One More Reason Why Sharing Body Fluids Requires Time & Trust

Couple in Hot Tub (Medium)

When disease hits, it seems to hit people of African descent especially hard.  The recent Ebola health crisis spreading from West Africa is no exception.  From Guinea, Liberia, Sierra Leone, Senegal, and Nigeria to Spain, France, and Germany to the United States, Ebola is proof that what happens in the Motherland is relevant to us all.  In this case (and history can show us other cases), people of African descent are infected and die in larger numbers.

Viruses can be spread by bodily fluids, but some viruses like the flu, are airborne.  Bodily fluids include blood, urine, and saliva, but also include lymphatic fluid, semen, female ejaculate, breast milk, bile, amniotic fluid, bile, feces, sweat, tears, vomit, and the list goes on!

Disclaimer:  I am not a medical doctor nor do I claim to be one.  I am a matchmaker and I want us to be safe and healthy in pursuit of loving relationships with each other.

Just as you might screen a potential for sexually transmitted infections such as gonorrhea, chlamydia, syphilis, herpes, and HIV/AIDS, the U.S. government is struggling to create legal, non-offensive methods to screen for current health concerns like Ebola.   What we thought was safe before is now questionable behavior.  If you are single and dating new people, you need to think about this, too.

People don’t always show outward signs of disease and even if they do, you might miss it or mistake it for something else.  In addition: 1) they often lie about an infection, 2) they do not realize that they have an infection, 3) they know they are infected but don’t think that they are contagious,  4) they are in denial about their medical condition, or 5) they just don’t care.

Despite community-based prevention efforts, African American women continue to be the group most infected by HIV/AIDS.  Did you know that, according to the Centers for Disease Control (CDC), one out of every six people aged 14 to 49 years has genital herpes?  FYI: there is no cure for HIVAIDS or herpes.

Health workers often talk about physical protection, for example, condoms, protective gear, etc.
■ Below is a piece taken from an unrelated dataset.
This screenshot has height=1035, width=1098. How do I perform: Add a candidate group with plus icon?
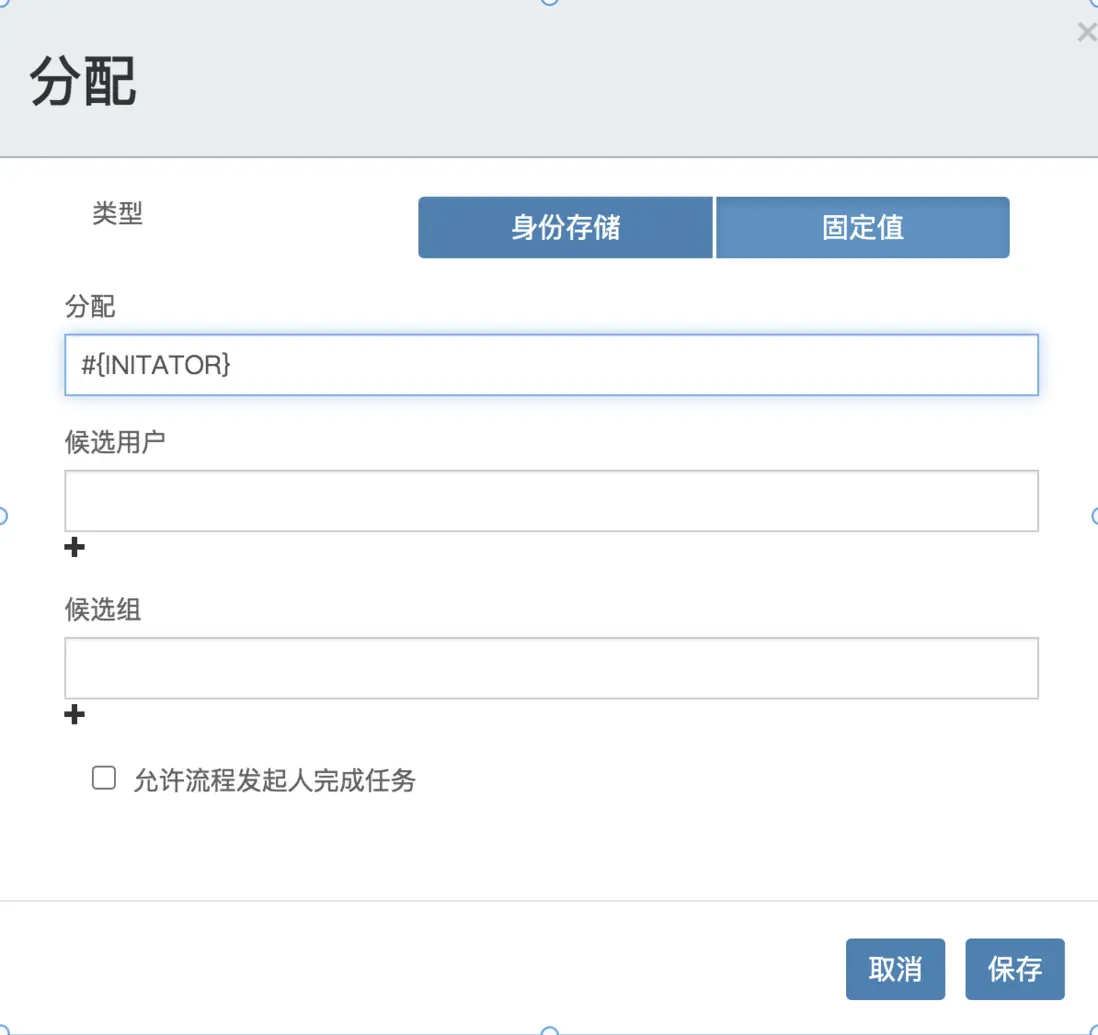pos(74,714)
But we know that harm reduction techniques can fail, and sometimes do. With new diseases, it can be trial and error with a deadly learning curve. What are we to do?

It is advisable to establish a foundation of trust before sharing in a physically intimate way.  This takes time.  This dating advice is not anything new.  However, in this era, time and trust is becoming not just a strategy to keep your standards high and protect some of your most precious assets; it can also be a matter sickness, quarantine, life and death.